L 2 U 82/02

Land
Freistaat Bayern
Sozialgericht
Bayerisches LSG
Sachgebiet
Unfallversicherung
Abteilung
2
1. Instanz
SG Landshut (FSB)
Aktenzeichen
S 8 U 177/00
Datum
2. Instanz
Bayerisches LSG
Aktenzeichen
L 2 U 82/02
Datum
3. Instanz
Bundessozialgericht
Aktenzeichen
-
Datum
-
Kategorie
Urteil
I. Die Berufung gegen das Urteil des Sozialgerichts Landshut vom 17. Januar 2002 wird zurückgewiesen. II. Außergerichtliche Kosten sind nicht zu erstatten.

III. Die Revision wird nicht zugelassen.

Tatbestand:

Die Parteien streiten, ob die Gefäßveränderungen mit Durchblutungsstörungen der rechten Hand des Klägers als Berufskrankheit anzuerkennen und zu entschädigen sind.

Der Kläger war von 1972 bis 1993 in Sägewerken beschäftigt und verrichtete dabei, soweit es hier um relevante Belastungen geht, zwischen 1972 und 1984 Arbeiten mit der Motorsäge und ab 1984 an der Gattersäge. 1993 zeigten sich Durchblutungsstörungen der rechten Hand, aufgrund deren der Kläger seine Tätigkeit im Sägewerk aufgab. Der behandelnde Arzt machte hierfür die kontinuierliche Stoßtraumatisierung bei den Arbeiten an der Gattersäge verantwortlich und zeigte der Beklagten ein Thenar-Hammer-Syndrom der rechten Hand als Berufskrankheit an.

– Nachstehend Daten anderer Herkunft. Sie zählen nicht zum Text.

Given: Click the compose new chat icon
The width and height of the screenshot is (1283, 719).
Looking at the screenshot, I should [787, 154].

Der von der Beklagten als Sachverständige gehörte Handchirurg Dr. S. hielt die Schwingungsbelastungen bei der Arbeit mit der Motorkettensäge für nicht ursächlich für die Gefäßveränderungen, da der Zeitabstand von der letzten Belastung bis zum erstmaligen Auftreten der Gefäßveränderungen untypisch sei. Erkennbare Ursache sei nur die Schlagbelastung der rechten Hand bei den Arbeiten an der Gattersäge. Insoweit liege eine Berufskrankheit nach Nr. 2104 der Anlage zur BKVO vor. Zu dem gleichen Ergebnis kam der von der Beklagten als Sachverständiger gehörte Internist Dr. L ...

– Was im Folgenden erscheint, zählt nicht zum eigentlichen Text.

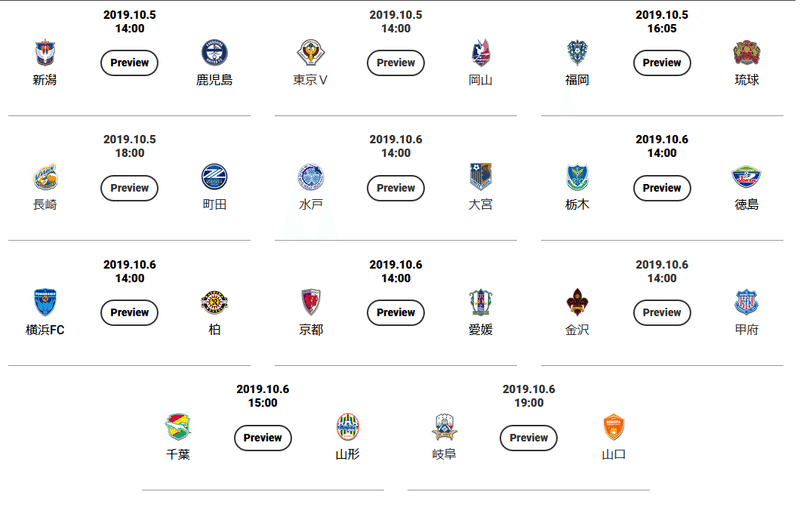This screenshot has height=507, width=800.
Task: Click the 長崎 club emblem
Action: click(x=45, y=177)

Der Technische Aufsichtsdienst der Beklagten ermittelte bei dem Arbeitgeber, bei dem der Kläger seit 1984 gearbeitet hatte, dass an der Gattersäge keine Schlagbelastungen aufgetreten seien. Dr. S. revidierte daraufhin seine gutachterliche Äußerung dahingehend, dass eine Berufskrankheit nicht angenommen werden könne, wenn während der letzten Beschäftigung des Klägers die angenommenen Schlagbelastungen an der rechten Hand oder anhaltende dauernde Vibrationen an den Hebeln nicht aufgetreten seien. Hierzu stellte der Technische Aufsichtsdienst fest, als Führer der Gattersäge sei der Kläger keinen Schwing- und keinen Schlagbelastungen ausgesetzt gewesen. Im Hinblick hierauf empfahl der Gewerbearzt, keine Berufskrankheit anzuerkennen.

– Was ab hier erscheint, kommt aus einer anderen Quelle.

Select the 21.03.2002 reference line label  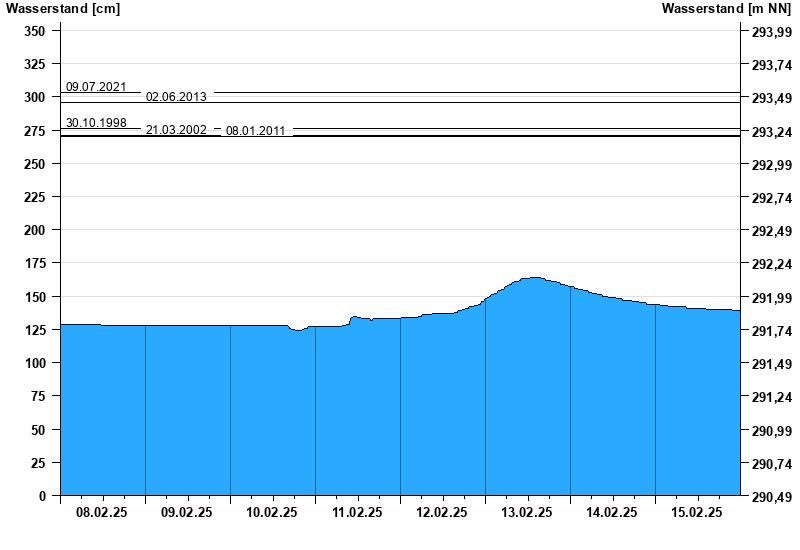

Mit Bescheid vom 28.03.1995 verweigerte die Beklagte die Anerkennung einer Berufskrankheit nach Nrn. 2103 und 2104 der Anlage zur BKVO und wies den anschließenden Widerspruch des Klägers mit Widerspruchsbescheid vom 07.07.1995 als unbegründet zurück.

Im anschließenden Klageverfahren hat der Kläger die Anerkennung und Entschädigung seiner Erkrankung im Bereich der rechten Hand als Berufskrankheit Nr. 2104 der Anlage zur BKVO beantragt. Das Sozialgericht hat zur Beweiserhebung weitere Ermittlungen des Technischen Aufsichtsdienstes veranlasst und unter Berücksichtigung der Angaben des Klägers Zeugen zu den Arbeitstätigkeiten des Klägers und den dabei auftretenden Einwirkungen einvernommen. Die Arbeitsplatzvibrationsanalyse, in die auch das Berufsgenossenschaftliche Institut für Arbeitssicherheit einbezogen war, hat ergeben, dass der Kläger in allen seinen Tätigkeiten an der Motorkettensäge und an der Gattersäge eine Beurteilungsschwingstärke von Kr = 9,2 erreicht hatte. Nach den Einschätzungen des Berufsgenossenschaftlichen Instituts für Arbeitssicherheit, Fachbereich 4: Lärm-Vibration, ist eine Gesundheitsgefährdung nach der VDI-Richtlinie 2057 erst nach einer Beurteilungsschwingstärke von Kr = 16,2 über Jahre hinweg gegeben.

Das Sozialgericht hat ein Gutachten der Handchirurgin Dr. W. eingeholt, die das Vorliegen einer Berufskrankheit verneint. Die Vibrationsbelastungen, denen der Kläger bei seinen Arbeiten in den Sägewerken ausgesetzt gewesen sei, hätten ein gesundheitsschädigendes Ausmaß bei weitem nicht erreicht.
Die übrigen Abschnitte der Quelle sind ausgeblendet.